---------- Auszug

Pestizide satt?

Die Anbaubedingungen in der südspanischen Provinz Almeria

Das Plastikmeer Almerias von unten.
Das Plastikmeer Almerias von unten. © dpa picture alliance/ Bodo Marks
Von Daniel Sulzmann · 23.03.2015
Ein Landstrich unter Folie. Geschätzte 40.000 Gewächshäuser dehnen sich in der spanischen Provinz Almeria über mehr als 350 Quadratkilometer aus. So wird Deutschland auch im Winter mit mediterranem Salat versorgt, doch der ganzjährige Gemüseanbau hat seinen Preis.
Der Scheibenwischer des Mietautos wischt die Tropfen auf der Windschutzscheibe weg. Es gibt wohl wenig Geräusche in El Ejido, die so untypisch sind. Denn die Stadt, die nur rund sechs Kilometer vom Strand des Mittelmeeres in der Provinz Almeria liegt, ist ansonsten ein sehr trockenes Fleckchen. Jahresniederschlag im Durchschnitt: zwischen 150 und 200 Millimeter. Wasser, das ist in El Ejido alles. Wasser und Früchte. Melonen, Tomaten, Paprika, Gurken vor allem. Und alles landet in europäischen Supermärkten.
El Ejido ist das Zentrum des spanischen Gemüseanbaus und die Provinz Almeria das Zentrum des europäischen Gemüseanbaus. Soweit das Auge reicht, Gewächshäuser aus heller Plastikfolie. Ich bin mit Xavier verabredet. Auf dem Bulevar de El Ejido. Das ist die Haupstraße von El Ejido. Eine schmucklose Straße, die sich durch die aneinander gewürfelte Siedlung zieht. Gewachsen wie gebaut. Man könnte auch sagen, gewachsen wie gewuchert.

--------------------
---------- Ausgewählte Daten

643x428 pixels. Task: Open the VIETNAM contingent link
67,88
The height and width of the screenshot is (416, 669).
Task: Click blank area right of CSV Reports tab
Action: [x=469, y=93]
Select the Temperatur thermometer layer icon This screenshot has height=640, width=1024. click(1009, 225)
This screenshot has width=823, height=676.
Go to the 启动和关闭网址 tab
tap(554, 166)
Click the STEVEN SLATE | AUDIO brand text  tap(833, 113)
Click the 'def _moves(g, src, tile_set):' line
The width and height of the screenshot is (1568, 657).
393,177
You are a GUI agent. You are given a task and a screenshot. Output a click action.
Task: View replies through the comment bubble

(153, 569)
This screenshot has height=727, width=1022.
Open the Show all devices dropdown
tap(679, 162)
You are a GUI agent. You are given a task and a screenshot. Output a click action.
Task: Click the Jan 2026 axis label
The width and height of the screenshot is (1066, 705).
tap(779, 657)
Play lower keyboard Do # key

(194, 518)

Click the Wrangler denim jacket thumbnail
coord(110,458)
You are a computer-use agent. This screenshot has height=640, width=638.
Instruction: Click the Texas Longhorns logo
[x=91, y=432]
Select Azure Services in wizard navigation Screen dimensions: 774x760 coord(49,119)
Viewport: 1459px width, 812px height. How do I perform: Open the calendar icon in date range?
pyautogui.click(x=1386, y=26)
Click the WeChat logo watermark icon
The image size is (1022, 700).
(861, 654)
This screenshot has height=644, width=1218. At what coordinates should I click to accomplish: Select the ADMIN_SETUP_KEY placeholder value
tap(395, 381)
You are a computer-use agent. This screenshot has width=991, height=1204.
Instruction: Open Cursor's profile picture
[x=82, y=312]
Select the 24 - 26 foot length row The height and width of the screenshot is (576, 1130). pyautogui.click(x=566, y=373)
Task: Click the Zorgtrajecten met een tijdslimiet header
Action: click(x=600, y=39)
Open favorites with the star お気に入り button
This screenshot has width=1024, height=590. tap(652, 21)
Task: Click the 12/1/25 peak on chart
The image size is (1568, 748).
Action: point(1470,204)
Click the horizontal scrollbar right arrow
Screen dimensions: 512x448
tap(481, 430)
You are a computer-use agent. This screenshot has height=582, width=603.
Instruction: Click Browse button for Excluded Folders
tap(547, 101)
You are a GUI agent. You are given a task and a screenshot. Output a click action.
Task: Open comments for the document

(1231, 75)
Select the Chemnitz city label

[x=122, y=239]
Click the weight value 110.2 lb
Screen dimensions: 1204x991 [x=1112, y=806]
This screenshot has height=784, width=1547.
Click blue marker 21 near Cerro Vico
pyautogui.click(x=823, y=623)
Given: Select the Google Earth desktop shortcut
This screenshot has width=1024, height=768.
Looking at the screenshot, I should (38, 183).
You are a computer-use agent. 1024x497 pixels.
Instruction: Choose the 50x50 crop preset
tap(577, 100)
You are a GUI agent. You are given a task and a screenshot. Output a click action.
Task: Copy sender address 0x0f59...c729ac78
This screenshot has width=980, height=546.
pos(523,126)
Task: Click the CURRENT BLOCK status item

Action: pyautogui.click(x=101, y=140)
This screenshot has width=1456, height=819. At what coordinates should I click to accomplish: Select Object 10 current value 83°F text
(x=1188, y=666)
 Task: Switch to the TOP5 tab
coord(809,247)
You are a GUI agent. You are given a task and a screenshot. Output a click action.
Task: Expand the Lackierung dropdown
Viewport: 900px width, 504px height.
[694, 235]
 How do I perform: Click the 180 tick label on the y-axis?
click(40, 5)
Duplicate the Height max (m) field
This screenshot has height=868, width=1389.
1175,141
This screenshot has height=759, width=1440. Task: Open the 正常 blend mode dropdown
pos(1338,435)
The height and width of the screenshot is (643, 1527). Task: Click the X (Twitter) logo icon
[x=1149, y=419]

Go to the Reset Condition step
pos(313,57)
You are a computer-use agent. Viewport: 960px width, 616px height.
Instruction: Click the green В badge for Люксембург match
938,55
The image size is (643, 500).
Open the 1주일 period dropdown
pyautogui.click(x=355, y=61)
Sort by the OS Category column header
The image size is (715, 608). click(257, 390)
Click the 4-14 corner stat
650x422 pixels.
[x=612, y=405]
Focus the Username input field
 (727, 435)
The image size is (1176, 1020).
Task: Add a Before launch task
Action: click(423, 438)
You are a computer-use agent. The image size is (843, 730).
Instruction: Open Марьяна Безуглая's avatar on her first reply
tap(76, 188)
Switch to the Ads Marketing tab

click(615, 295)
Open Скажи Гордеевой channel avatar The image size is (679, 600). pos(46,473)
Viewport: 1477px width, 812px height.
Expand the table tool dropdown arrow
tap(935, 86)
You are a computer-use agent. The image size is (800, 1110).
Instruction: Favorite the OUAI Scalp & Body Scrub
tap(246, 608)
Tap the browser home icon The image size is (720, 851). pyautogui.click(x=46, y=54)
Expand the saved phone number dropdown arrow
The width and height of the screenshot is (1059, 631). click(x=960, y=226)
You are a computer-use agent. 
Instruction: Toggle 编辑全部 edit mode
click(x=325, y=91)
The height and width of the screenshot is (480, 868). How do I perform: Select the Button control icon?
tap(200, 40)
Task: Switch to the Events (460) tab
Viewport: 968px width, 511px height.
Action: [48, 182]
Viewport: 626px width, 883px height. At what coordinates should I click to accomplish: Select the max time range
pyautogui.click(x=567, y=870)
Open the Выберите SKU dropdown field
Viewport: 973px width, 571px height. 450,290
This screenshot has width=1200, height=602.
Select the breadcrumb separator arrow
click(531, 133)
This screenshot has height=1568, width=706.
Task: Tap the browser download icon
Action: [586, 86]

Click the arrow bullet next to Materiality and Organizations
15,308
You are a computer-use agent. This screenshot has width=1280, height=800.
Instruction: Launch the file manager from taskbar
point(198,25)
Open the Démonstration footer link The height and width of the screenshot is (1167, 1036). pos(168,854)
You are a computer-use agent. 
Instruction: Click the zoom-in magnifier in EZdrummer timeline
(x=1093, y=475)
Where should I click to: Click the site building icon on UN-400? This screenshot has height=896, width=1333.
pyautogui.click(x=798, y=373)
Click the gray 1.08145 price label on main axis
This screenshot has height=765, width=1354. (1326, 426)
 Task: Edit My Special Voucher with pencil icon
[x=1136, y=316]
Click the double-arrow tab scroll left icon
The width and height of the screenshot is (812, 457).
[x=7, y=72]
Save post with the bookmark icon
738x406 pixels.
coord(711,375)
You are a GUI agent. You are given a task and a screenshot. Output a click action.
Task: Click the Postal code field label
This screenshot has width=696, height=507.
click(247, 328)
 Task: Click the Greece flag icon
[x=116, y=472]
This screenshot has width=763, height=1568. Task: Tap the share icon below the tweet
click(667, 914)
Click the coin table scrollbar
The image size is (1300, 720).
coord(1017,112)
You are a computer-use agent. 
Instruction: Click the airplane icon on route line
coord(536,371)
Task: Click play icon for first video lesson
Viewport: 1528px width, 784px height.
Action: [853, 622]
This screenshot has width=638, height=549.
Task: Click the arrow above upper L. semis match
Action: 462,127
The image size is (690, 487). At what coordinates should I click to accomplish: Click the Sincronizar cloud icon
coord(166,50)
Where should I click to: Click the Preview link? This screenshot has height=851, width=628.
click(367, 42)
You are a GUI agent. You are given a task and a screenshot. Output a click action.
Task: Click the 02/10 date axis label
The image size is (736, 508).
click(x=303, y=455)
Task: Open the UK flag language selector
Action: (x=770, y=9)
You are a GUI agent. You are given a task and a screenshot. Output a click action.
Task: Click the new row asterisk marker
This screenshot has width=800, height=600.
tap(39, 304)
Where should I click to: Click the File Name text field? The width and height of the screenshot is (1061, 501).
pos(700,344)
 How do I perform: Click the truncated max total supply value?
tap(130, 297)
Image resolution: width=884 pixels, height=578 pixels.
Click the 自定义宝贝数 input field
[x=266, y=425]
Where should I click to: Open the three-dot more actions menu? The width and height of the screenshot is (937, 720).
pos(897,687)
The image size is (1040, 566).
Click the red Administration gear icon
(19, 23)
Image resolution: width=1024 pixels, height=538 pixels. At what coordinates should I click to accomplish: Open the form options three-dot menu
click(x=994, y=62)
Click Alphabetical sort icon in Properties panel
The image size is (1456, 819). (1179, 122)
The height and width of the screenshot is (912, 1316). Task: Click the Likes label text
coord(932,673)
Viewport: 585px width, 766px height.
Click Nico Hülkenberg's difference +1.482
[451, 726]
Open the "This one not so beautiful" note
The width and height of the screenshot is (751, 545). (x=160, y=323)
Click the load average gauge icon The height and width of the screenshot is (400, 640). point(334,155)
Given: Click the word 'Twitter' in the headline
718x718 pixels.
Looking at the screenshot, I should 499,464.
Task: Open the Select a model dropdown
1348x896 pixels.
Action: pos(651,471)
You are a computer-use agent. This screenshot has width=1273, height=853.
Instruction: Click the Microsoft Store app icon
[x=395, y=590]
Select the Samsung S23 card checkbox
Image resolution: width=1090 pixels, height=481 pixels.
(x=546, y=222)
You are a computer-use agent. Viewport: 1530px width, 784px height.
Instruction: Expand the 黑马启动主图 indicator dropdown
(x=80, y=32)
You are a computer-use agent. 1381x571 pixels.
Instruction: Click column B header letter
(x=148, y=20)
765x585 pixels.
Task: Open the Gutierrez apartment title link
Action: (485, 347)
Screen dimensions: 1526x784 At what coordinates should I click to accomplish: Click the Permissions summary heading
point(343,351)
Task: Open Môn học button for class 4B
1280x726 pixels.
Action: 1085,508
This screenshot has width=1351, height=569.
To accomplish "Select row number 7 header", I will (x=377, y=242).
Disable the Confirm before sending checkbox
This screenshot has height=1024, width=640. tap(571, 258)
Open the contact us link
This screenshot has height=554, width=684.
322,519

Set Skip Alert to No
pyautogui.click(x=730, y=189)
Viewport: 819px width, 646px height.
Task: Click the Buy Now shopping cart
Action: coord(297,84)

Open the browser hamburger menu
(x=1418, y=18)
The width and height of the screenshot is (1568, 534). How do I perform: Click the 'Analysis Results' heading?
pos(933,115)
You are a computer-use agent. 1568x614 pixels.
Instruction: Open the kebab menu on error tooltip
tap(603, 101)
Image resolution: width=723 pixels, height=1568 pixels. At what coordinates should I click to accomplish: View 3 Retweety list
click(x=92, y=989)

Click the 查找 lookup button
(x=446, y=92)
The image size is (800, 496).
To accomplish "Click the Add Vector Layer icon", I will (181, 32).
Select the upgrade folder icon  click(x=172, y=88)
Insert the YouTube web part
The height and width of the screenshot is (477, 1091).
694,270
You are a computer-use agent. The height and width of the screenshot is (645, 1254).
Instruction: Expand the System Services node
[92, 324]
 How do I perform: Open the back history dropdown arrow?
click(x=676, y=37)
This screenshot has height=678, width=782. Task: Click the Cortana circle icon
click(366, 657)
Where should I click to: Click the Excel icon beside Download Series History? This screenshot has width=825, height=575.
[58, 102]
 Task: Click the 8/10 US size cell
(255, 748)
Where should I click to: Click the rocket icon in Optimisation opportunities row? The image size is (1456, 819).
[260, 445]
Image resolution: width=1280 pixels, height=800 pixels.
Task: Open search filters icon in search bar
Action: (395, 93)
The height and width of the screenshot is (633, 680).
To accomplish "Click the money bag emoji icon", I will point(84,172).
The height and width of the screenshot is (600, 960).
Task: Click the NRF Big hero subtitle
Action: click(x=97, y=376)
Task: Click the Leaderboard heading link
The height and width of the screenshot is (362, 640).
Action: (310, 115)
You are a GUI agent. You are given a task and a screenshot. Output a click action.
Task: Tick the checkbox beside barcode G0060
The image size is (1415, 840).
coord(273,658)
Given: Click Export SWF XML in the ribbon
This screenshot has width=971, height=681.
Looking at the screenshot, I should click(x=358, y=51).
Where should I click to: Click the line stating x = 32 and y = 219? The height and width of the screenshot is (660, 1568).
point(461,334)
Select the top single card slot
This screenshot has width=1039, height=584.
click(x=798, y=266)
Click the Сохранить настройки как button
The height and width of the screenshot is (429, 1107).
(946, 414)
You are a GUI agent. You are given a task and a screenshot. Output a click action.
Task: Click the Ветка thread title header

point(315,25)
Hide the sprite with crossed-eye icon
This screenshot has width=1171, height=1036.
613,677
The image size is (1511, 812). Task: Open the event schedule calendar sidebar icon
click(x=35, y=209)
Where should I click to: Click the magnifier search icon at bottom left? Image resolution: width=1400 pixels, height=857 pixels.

--------------------

Aufgabe: Wie hoch ist laut dem Auszug der durchschnittliche Jahresniederschlag in El Ejido?

Endergebnis: Zwischen 150 und 200 Millimeter.